* AIM OF THE EXERCISE
Using the documentation for NLTK's plaintext corpus readers, explain how the CategorizedPlaintextCorpusReader constructor handles the arguments it receives.

* DOCUMENT EXCERPT
— BEGIN —

Construct a new plaintext corpus reader for a set of documents located at the given root directory. Example usage:

>>> root = '/usr/local/share/nltk_data/corpora/webtext/'
>>> reader = PlaintextCorpusReader(root, '.*\.txt') 
Parameters
  • root – The root directory for this corpus.

  • fileids – A list or regexp specifying the fileids in this corpus.

  • word_tokenizer – Tokenizer for breaking sentences or paragraphs into words.

  • sent_tokenizer – Tokenizer for breaking paragraphs into words.

  • para_block_reader – The block reader used to divide the corpus into paragraph blocks.

words(fileids=None)[source]
Returns

the given file(s) as a list of words and punctuation symbols.

Return type

list(str)

sents(fileids=None)[source]
Returns

the given file(s) as a list of sentences or utterances, each encoded as a list of word strings.

Return type

list(list(str))

paras(fileids=None)[source]
Returns

the given file(s) as a list of paragraphs, each encoded as a list of sentences, which are in turn encoded as lists of word strings.

Return type

list(list(list(str)))

class nltk.corpus.reader.plaintext.CategorizedPlaintextCorpusReader[source]

Bases: nltk.corpus.reader.api.CategorizedCorpusReader, nltk.corpus.reader.plaintext.PlaintextCorpusReader

A reader for plaintext corpora whose documents are divided into categories based on their file identifiers.

__init__(*args, **kwargs)[source]

Initialize the corpus reader. Categorization arguments (cat_pattern, cat_map, and cat_file) are passed to the CategorizedCorpusReader constructor. The remaining arguments are passed to the PlaintextCorpusReader constructor.

class nltk.corpus.reader.plaintext.PortugueseCategorizedPlaintextCorpusReader[source]

Bases: nltk.corpus.reader.plaintext.CategorizedPlaintextCorpusReader

__init__(*args, **kwargs)[source]

Initialize the corpus reader. Categorization arguments (cat_pattern, cat_map, and cat_file) are passed to the CategorizedCorpusReader constructor. The remaining arguments are passed to the PlaintextCorpusReader constructor.

— END —

* DATA PROVIDED
— BEGIN —

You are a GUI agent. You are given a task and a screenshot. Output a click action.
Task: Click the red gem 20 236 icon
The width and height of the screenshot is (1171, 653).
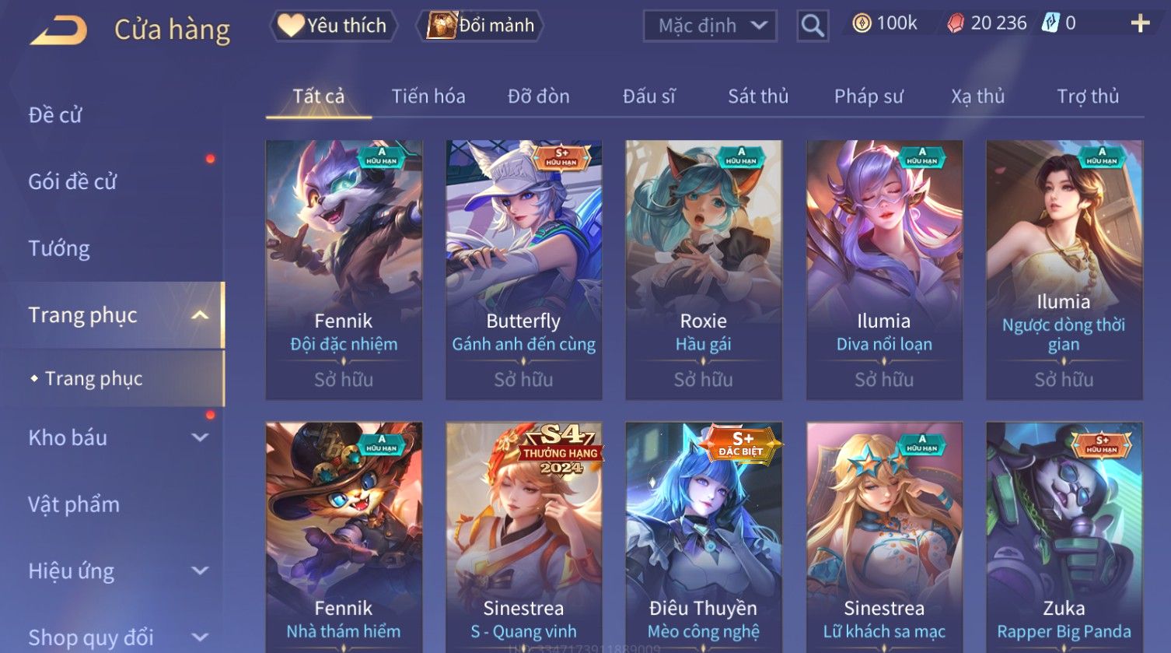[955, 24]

— END —

* FINAL RESULT
The constructor passes the categorization arguments (cat_pattern, cat_map, and cat_file) to the CategorizedCorpusReader constructor. It passes all remaining arguments to the PlaintextCorpusReader constructor. Both of these classes are its bases.